Wtf why do I miss this turd?



Elin and Gunther: Jeez, son, you stink-

Az: Actually, I'm not your son, Gunther-

Elin: What! Don't lie to your Dad, Elin-

Gunther: No, he's right. His dad is that Marcus asshole, right?

Elin: Right.

Losing track, are we?



Pictured: rare moment of Elin actually mothering.

Elin: You are the chosen one.

Egypt: Who is this woman?

Elin: It's your mother. I'm a very busy woman, but I love you very much! Now, Egypt...you are the vampire.

Egypt: K. So?

Elin: So if I decide that my plans extend beyond this crapshack...I'll give you a call.



Gunther: Wha - now who the f*ck is this?

Bret: Long time no see, Elin...and my daughter is a child.

Gunther: Who's daughter? You're not Bosnia's father, are you?

Bosnia and Az from inside: Just keep the peace...

Bret: Sure. Let me in.



Fantastic father you are, Bret.

Bret: Shut up you little brat!

Cambodia: GIMME ALL YOUR MONEY YA BASTARD!

Bret: Who taught you that?

Cambodia: ME! Now if you love me you'll give me your bank account number and like it!

Bret: OH STEAL BETTER, LITTLE GIRL.



Az: But I'm only level seven -

Bosnia: Absolutely nothing important going on behind me...

Changed the rules, hon. Get out.



Bosnia: HA you look stupid as f*ck.

Az: I look the same, shut up!



Bosnia: Hey dickface.
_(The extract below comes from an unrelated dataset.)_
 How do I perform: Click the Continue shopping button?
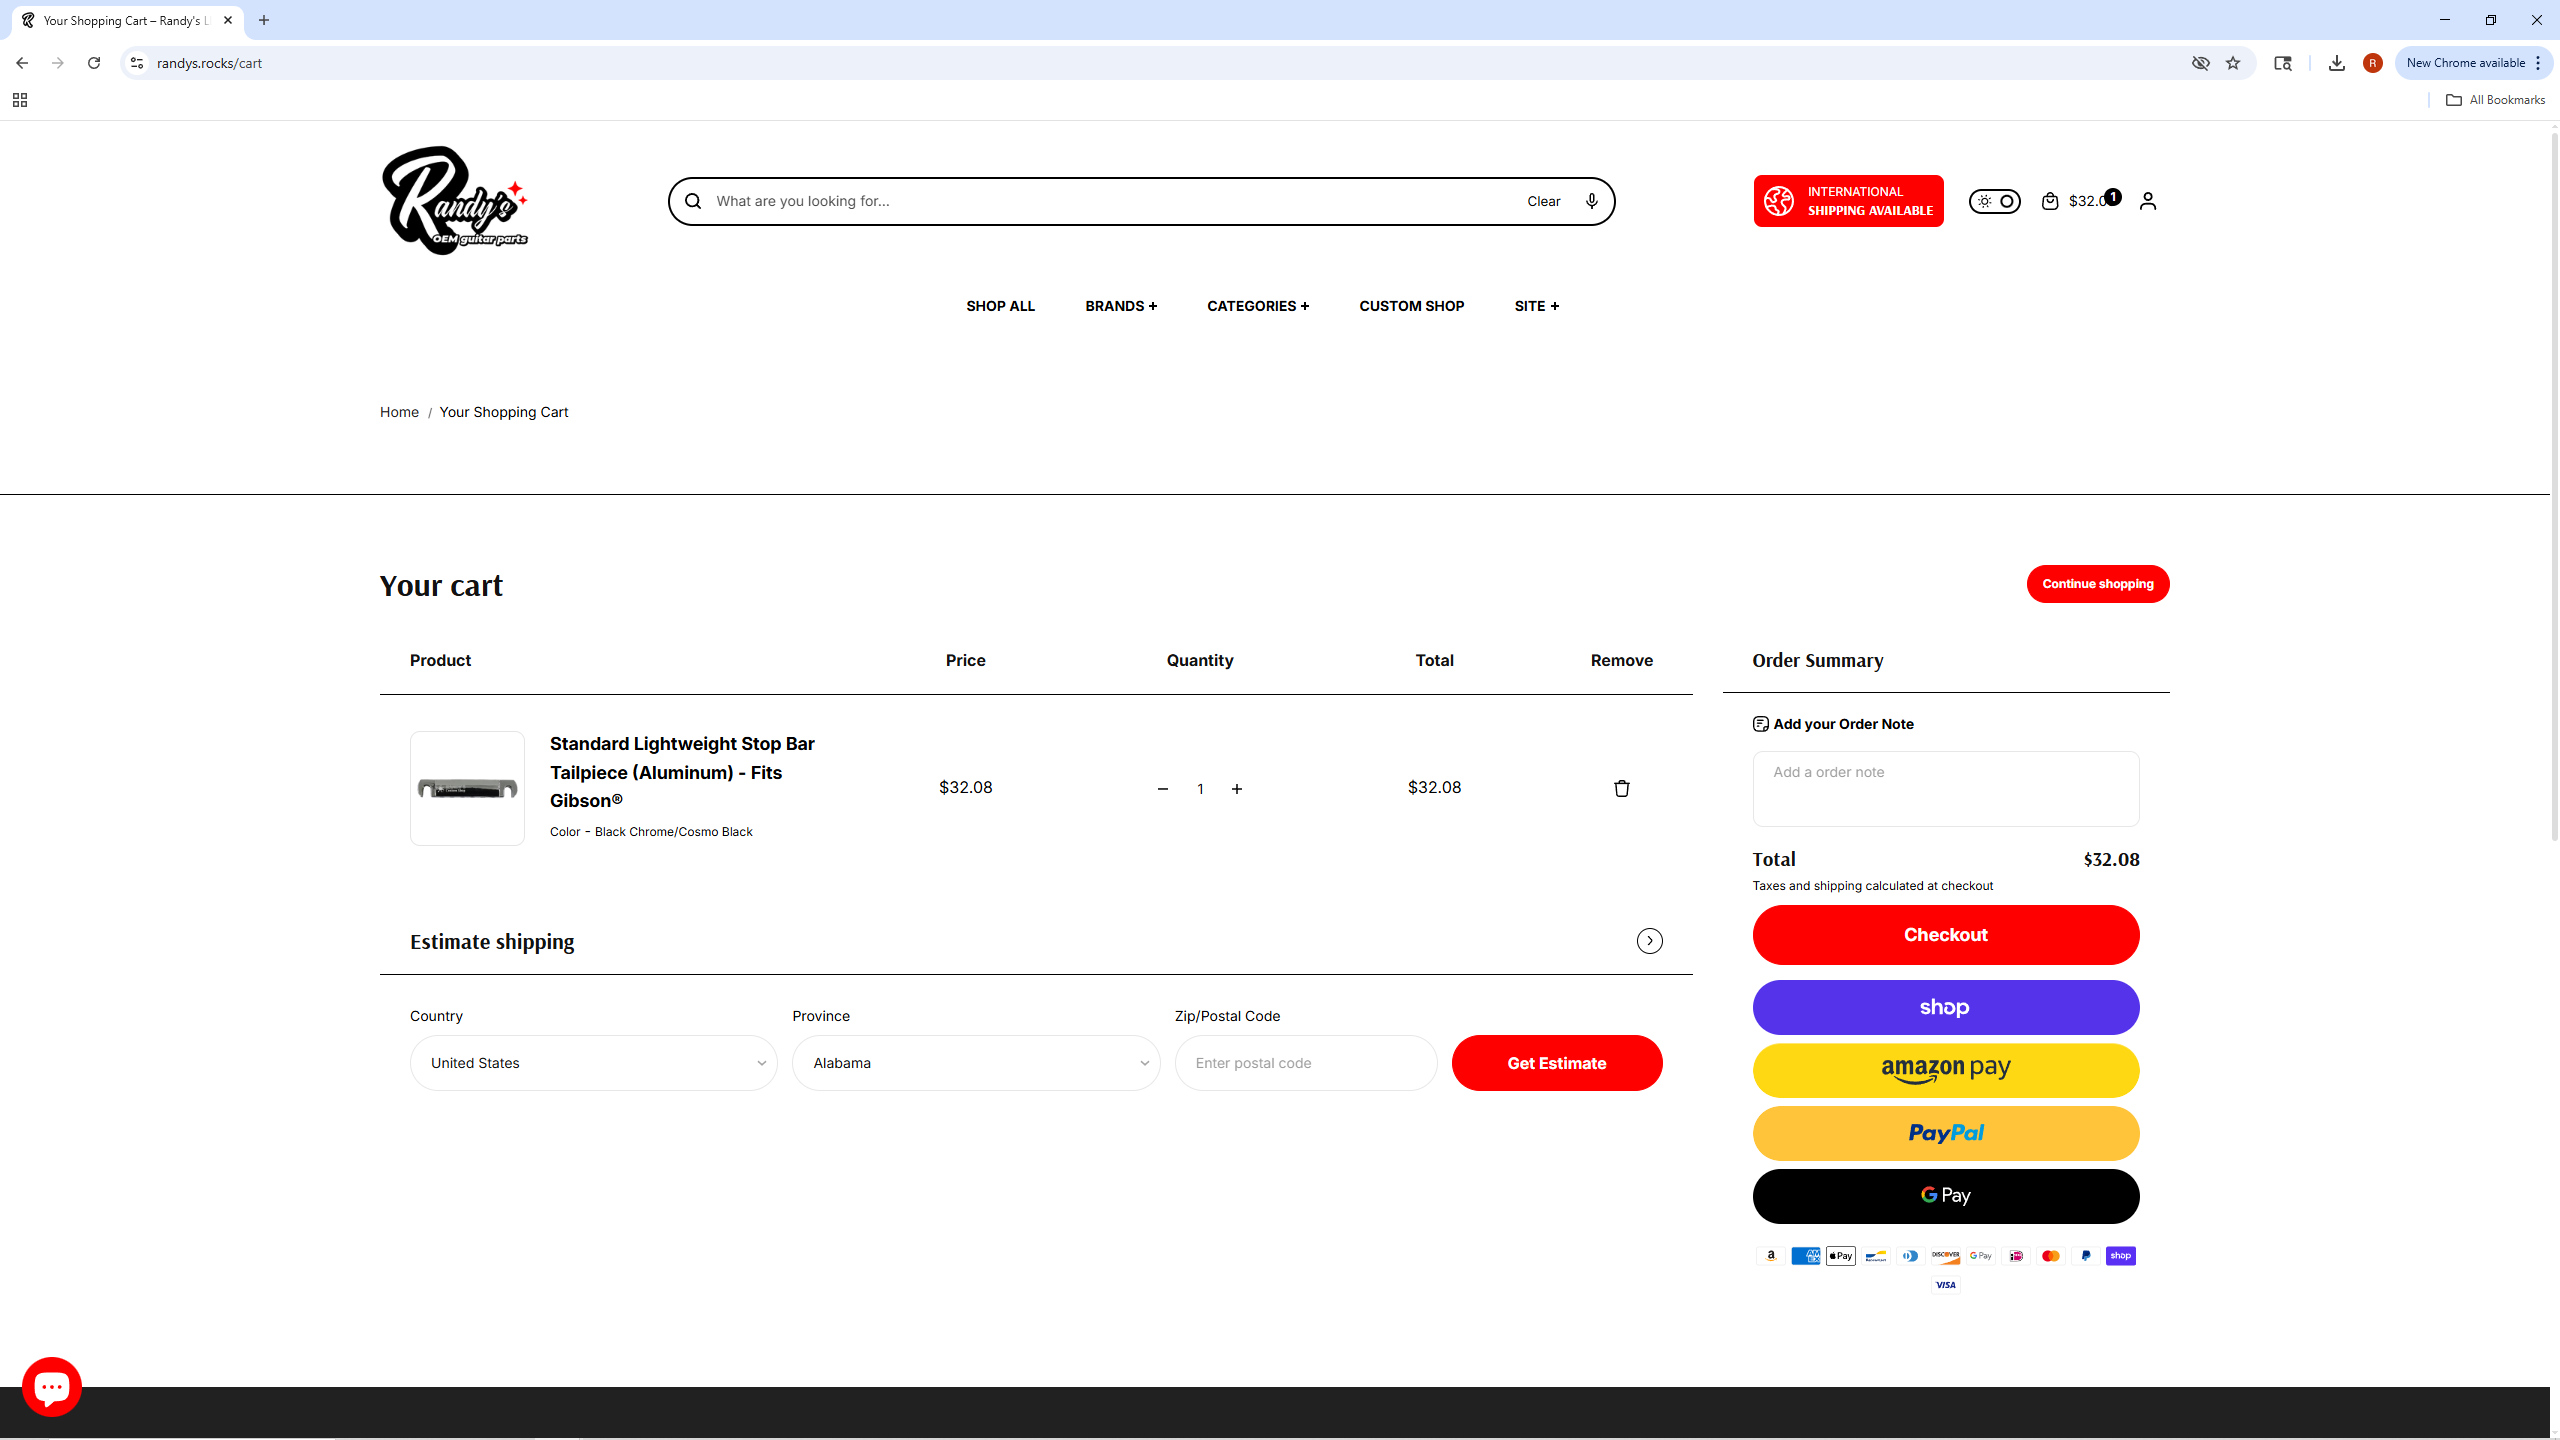(2097, 584)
How's it feel knowing everybody hates you?

Bret: How's it feel to be ignored?

Bosnia: Also, you're a shit father.

Bret: Well...

Bosnia: You deny that and I'll punch you in the mouth. Then I will grab my 'Mischief Vol 1' copy and beat you in the head.

Kinky.

Bosnia and Bret: Shut up, we're arguing.